_Aufgabenstellung_. Kannst du aus dem Text zur Geschichte der Arbeitszeitkontrolle den Abschnitt von „14. Jahrhundert: Auf“ bis „Länge der Pause.“ wortgetreu abschreiben?

──────── Textausschnitt ────────

14. Jahrhundert: Auf grossen Baustellen, etwa bei Kirchen, werden Arbeitsbeginn und -ende sowie die Mittagszeit meist durch Glockenschläge angekündigt. Mit Sanduhren kontrollieren die Bauherren oft die Länge der Pause.
1797/98: Der bayrische Kriegsminister führt eine Uhr ein, weil seine Beamten offenbar lieber in den Wirtshäusern sitzen, als die Kanzleistunden einzuhalten. Die Beamten müssen eine persönliche Kennmarke in einen Behälter einwerfen. Im Innern der «Uhr» drehen sich stetig Fächer. Zu spät eingeworfene Marken landen im falschen Fach – der Beamte ist entlarvt.
1837: In Glarus haben die Arbeiter der Tuchdruckerei Trümpy die Nase voll. Sie streiken. Der Grund: eine Fabrikglocke, die zu Arbeitsbeginn und -ende läutet. Wer am Morgen beim Schlag der Glocke nicht vor der Fabrik steht, soll eine Busse zahlen. Die Arbeiter streiken erfolglos. Zu dieser Zeit orientiert sich das Gros der Bevölkerung noch an der Kirchturmuhr.
1855: An der Weltausstellung in Paris wird die tragbare Wächter-Kontrolluhr des Deutschen Johannes Bürk gezeigt. Nachtwächter müssen Schlüssel, die sie bei ihrem Kontrollgang vorfinden, in der Uhr drehen. Die Erfindung verkauft sich gut: bei Fabriken, Stadtbehörden, Eisenbahn und Bergwerken.

──────── Folgende Daten ────────

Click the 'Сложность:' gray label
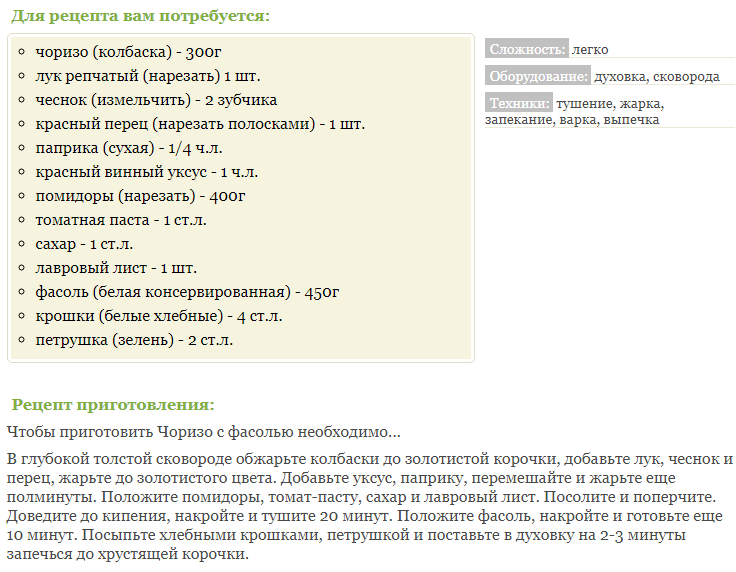Viewport: 736px width, 572px height. tap(526, 49)
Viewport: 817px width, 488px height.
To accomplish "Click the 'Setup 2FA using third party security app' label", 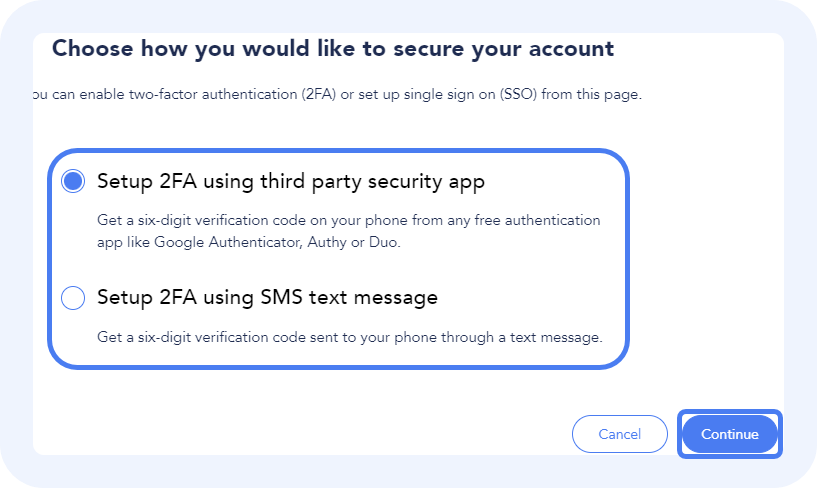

────────

_Lösung der Aufgabe_.
14. Jahrhundert: Auf grossen Baustellen, etwa bei Kirchen, werden Arbeitsbeginn und -ende sowie die Mittagszeit meist durch Glockenschläge angekündigt. Mit Sanduhren kontrollieren die Bauherren oft die Länge der Pause.